* THE DATA *
+++
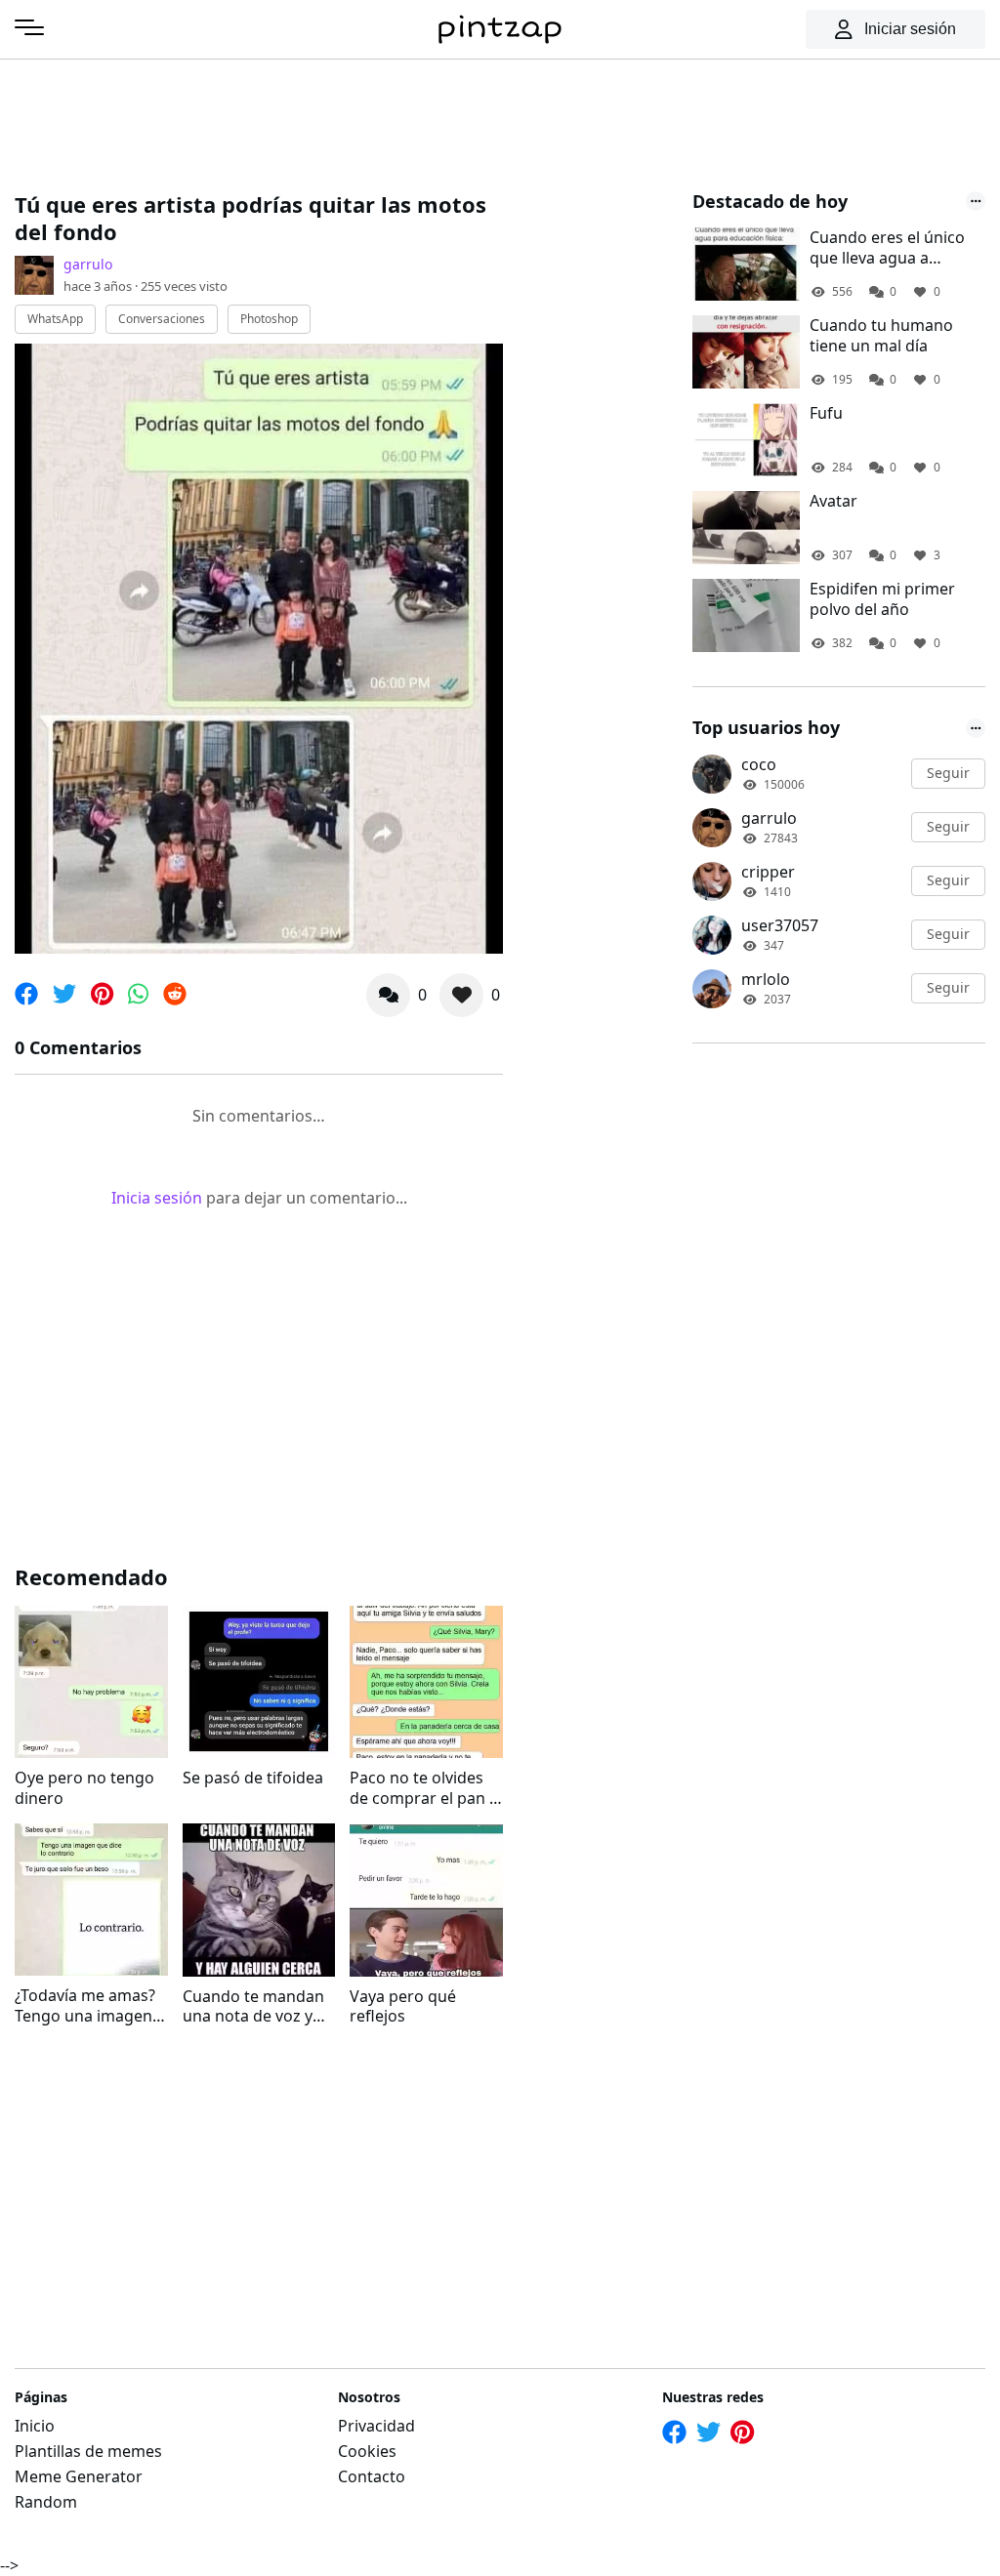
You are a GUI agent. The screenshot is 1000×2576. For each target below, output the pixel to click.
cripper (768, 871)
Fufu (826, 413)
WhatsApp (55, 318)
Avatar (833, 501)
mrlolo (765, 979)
+++
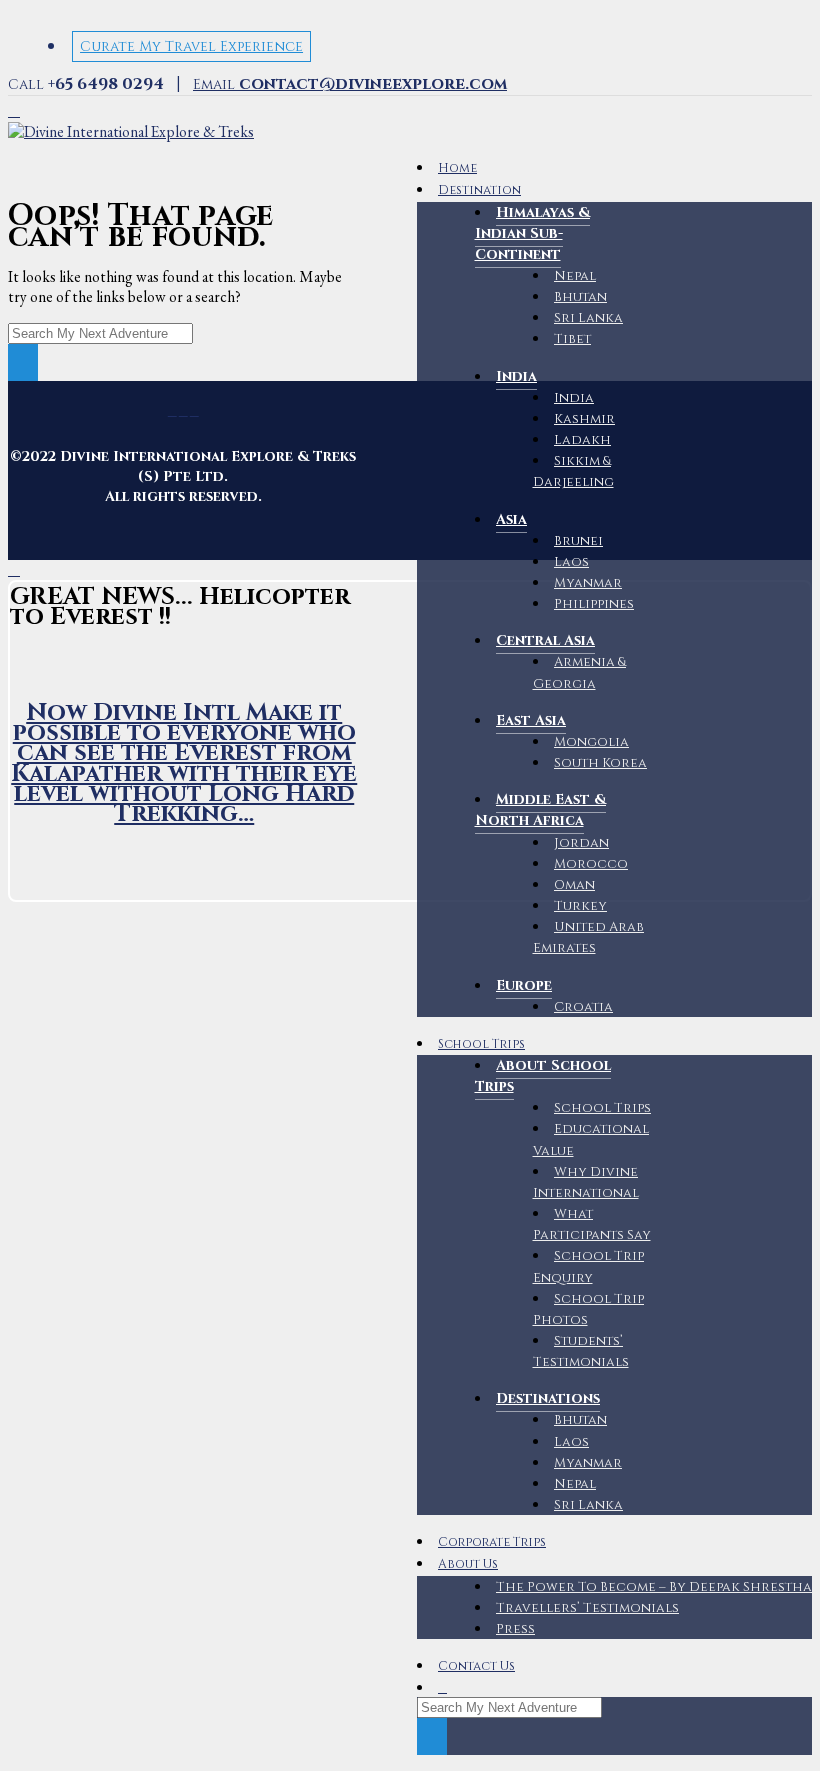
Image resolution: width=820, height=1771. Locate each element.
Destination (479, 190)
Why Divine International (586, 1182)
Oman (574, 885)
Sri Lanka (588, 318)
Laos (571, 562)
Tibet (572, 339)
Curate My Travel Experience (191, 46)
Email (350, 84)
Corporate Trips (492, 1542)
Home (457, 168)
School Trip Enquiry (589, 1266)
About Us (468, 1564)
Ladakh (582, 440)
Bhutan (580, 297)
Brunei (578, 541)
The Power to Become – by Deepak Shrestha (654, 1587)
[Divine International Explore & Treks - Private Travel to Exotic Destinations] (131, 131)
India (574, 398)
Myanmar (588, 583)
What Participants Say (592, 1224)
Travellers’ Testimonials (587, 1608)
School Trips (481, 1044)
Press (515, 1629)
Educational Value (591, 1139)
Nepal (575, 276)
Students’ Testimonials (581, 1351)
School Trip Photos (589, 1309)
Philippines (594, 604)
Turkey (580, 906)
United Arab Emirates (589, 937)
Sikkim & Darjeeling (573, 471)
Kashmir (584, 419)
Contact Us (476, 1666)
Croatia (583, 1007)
+++
From the entries above, give again exactly the lines running from the line with "You are a GUI" to the line with "mrlolo (765, 979)"; include both of those lines.

* RESPONSE *
You are a GUI agent. The screenshot is 1000×2576. For each target below, output the pixel to click.
cripper (768, 871)
Fufu (826, 413)
WhatsApp (55, 318)
Avatar (833, 501)
mrlolo (765, 979)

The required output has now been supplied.